Augusta Scattergood
     
  book    
       
 
  Rockster
This is Rocky. It's easy to edit when you have a dog helper.
What is your inspiration for writing your books?

I first began writing Glory Be while I was a school librarian in Summit, New Jersey. Ruby Bridges came to speak to our students and faculty about being the first black child to integrate the New Orleans public schools. I began thinking about my own experiences growing up white in the Mississippi Delta.

I was there in 1964, Freedom Summer. I thought about how a young white girl might react to the news that her community pool was closing, rather than integrating. Gloriana June Hemphill turned into a girl who loved summer as much as I did, who swam, caught fireflies, played kick-the-can with her friends, and read Nancy Drew in the hottest part of the day.

Making Friends with Billy Wong draws from some of my childhood memories, too!  But that novel was inspired by something a friend wrote about growing up in our hometown. Bobby Moon and I served on the school newspaper staff together. Years later, he shared an essay about how it felt growing up Chinese in a small town during the Civil Rights era. I knew a lot about Azalea’s story, but when Billy Wong showed up in Grandma’s garden, I relied on Bobby to tell me about working in his family’s grocery and being involved in a community that had previously not allowed Chinese students to attend the white public schools.

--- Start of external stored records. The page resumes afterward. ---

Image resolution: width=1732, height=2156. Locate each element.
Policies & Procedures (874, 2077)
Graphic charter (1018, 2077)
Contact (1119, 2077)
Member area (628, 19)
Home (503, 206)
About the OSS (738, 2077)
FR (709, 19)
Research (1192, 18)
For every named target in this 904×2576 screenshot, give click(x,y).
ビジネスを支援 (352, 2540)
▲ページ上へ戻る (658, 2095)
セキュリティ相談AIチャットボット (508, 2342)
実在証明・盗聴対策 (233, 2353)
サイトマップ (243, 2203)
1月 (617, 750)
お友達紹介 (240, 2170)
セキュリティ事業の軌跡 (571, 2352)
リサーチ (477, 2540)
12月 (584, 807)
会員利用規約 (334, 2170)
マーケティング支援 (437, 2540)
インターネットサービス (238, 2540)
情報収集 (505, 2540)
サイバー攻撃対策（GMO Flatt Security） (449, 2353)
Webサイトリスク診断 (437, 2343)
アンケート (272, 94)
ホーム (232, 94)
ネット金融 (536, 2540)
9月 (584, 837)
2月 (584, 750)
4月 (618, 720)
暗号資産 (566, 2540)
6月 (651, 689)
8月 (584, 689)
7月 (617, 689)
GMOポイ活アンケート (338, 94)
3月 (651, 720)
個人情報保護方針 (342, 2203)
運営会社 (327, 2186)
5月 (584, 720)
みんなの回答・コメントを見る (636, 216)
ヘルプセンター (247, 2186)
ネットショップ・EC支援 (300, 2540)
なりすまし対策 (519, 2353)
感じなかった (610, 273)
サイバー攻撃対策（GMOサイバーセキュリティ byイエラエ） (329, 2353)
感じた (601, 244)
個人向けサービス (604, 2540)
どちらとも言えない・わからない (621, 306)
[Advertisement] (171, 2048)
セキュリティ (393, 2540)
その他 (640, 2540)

I had just moved to Florida when I started writing The Way to Stay in Destiny. My part of Florida is all about beaches and baseball. It’s easy to find inspiration here! The backstory of Hank Aaron grew out of a time my family visited Florida and rented a little house from a famous baseball player. My brother, sister and I were intrigued with what might have been said inside those walls.

What research do you do when you're writing?

For all of my books, I read a lot before I begin to write. I read oral histories of ordinary people, non-fiction and historical fiction, even picture books. I love to spend time in libraries, the brick-and-mortar kind and the online ones, too. I used the Library of Congress website, the University of North Carolina’s website, and many others.

I interview anyone who will stand still long enough to answer my questions. Two of my Chinese American friends, Bobby Moon and Frieda Quon answered endless emails and phone calls. I researched in the amazing Mississippi Delta Chinese Heritage Museum on the campus of Delta State University in my hometown of Cleveland, Mississippi, while writing Making Friends with Billy Wong.

For Glory Be, I asked questions of all sorts of friends and family, from my brother-in- law, an ex-football player, to my best friend’s younger sister who would have been exactly Glory’s age during Freedom Summer, to a fellow librarian who grew up in St. Petersburg, Florida, and attended a segregated all-black high school. I don’t even know her full name, but as I escaped to write in her library, we shared our stories.

Are any of your books based on your own life?

  Rockster
My Buster Brown shoebox,
for our Junk Poker game,
featured in Glory Be!

Like Glory and Jesslyn in Glory Be, my sister and I made up a game called Junk Poker. We kept our treasures in our Buster Brown shoeboxes. I actually went to Elvis’s little house in Tupelo, way before it was a shrine. I was in the Pep Squad. Although we didn’t have a public swimming pool in my town, neighboring towns did, and they closed. I remember separate drinking fountains. I knew a young civil rights worker from Ohio, older than Laura in my story, who lived in my town during Freedom Summer.  A lot the details of Glory Be were based on my own life.

Although Making Friends with Billy Wong takes place in a small town in Arkansas, I had similar experiences with my own grandmothers. They both loved to garden. One even tried her hand at china painting!

The Way to Stay in Destiny is set in a made-up town in Florida, similar to where I live now. I wasn’t here in 1974, but much of the setting—the houses, the lizards, the hanging moss—all that is very real to me. The dance teacher, Miss Sister Grandersole, was modeled after my own dance teacher, Ruth Hart, who actually was a Rockette before she taught little girls to dance!